Today, the court heard the case of the State vs. Kvasnicka.
In 2010, Tammy Kvasnicka was intoxicated while driving the wrong way on I-229.
A jury found Kvasnicka guilty on several counts, including manslaughter in the first degree, vehicular homicide, vehicular battery and driving under the influence.
Kvasnicka doesn't dispute the facts of the case but says she didn't get a fair trial.
Kvasnicka's attorney Nicole Laughlin took issue with an officer's testimony comparing the force of Kvasnicka's car to that of almost a thousand guns.
"The state in this case had the burden of showing that the vehicle was being used as a deadly weapon. You can't just take the item you're seeking to prove as a deadly weapon and replace it with something that is obviously a deadly weapon in the eyes of the jury," Laughlin said.
Laughlin said the officer's testimony could have used the force of a baseball or even teddy bears but the state says the officer was just speaking from experience.
Asst. attorney general Ann Meyer said "he was just talking about what he knew best. where he was proficient, which is weapons. and let's face it, the statute says 'it's a dangerous weapon,' it goes to the force of that car."
Kvasnicka was indicted on two felony charges but found not guilty. Laughlin argued whether the jury considered Kvasnicka's prior DUI as the felony in question.
"It's common knowledge to the public that you do not go to prison that first time you get a dui. so they are now imputed with the knowledge that ms. Kvasnicka has multiple DUI's. Not just multiple DUI's but enough to make this DUI a felony, which is extremely prejudicial," Laughlin said.
Meyer said it's a moot point since Kvasnicka wasn't found guilty of a felony.
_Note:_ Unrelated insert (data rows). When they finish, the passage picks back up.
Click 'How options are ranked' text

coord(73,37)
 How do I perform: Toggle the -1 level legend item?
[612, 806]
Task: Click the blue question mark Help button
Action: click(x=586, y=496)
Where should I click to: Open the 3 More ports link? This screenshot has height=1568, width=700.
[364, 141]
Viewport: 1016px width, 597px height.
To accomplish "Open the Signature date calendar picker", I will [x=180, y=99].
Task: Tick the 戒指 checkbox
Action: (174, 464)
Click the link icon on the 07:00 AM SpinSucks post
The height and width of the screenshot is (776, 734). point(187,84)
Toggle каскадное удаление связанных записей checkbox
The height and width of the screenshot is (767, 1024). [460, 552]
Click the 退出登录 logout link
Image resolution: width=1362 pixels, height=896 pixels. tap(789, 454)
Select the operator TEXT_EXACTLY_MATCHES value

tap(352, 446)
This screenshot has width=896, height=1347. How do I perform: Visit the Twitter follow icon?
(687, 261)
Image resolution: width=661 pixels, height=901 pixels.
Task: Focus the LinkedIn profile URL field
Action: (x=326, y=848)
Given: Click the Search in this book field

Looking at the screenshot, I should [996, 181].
"The non-sensical argument here is that there would be some kind of prejudice or due process argument on these first two counts because, this defendant was not convicted on those counts," Meyer said.
Laughlin said her client didn't get a fair trial, not because she says so but because the constitution states she didn't.
Kvasnicka is serving a 70-year sentence in the South Dakota state women's prison. 18 years of that sentence will be suspended if she meets a number of conditions set by the court.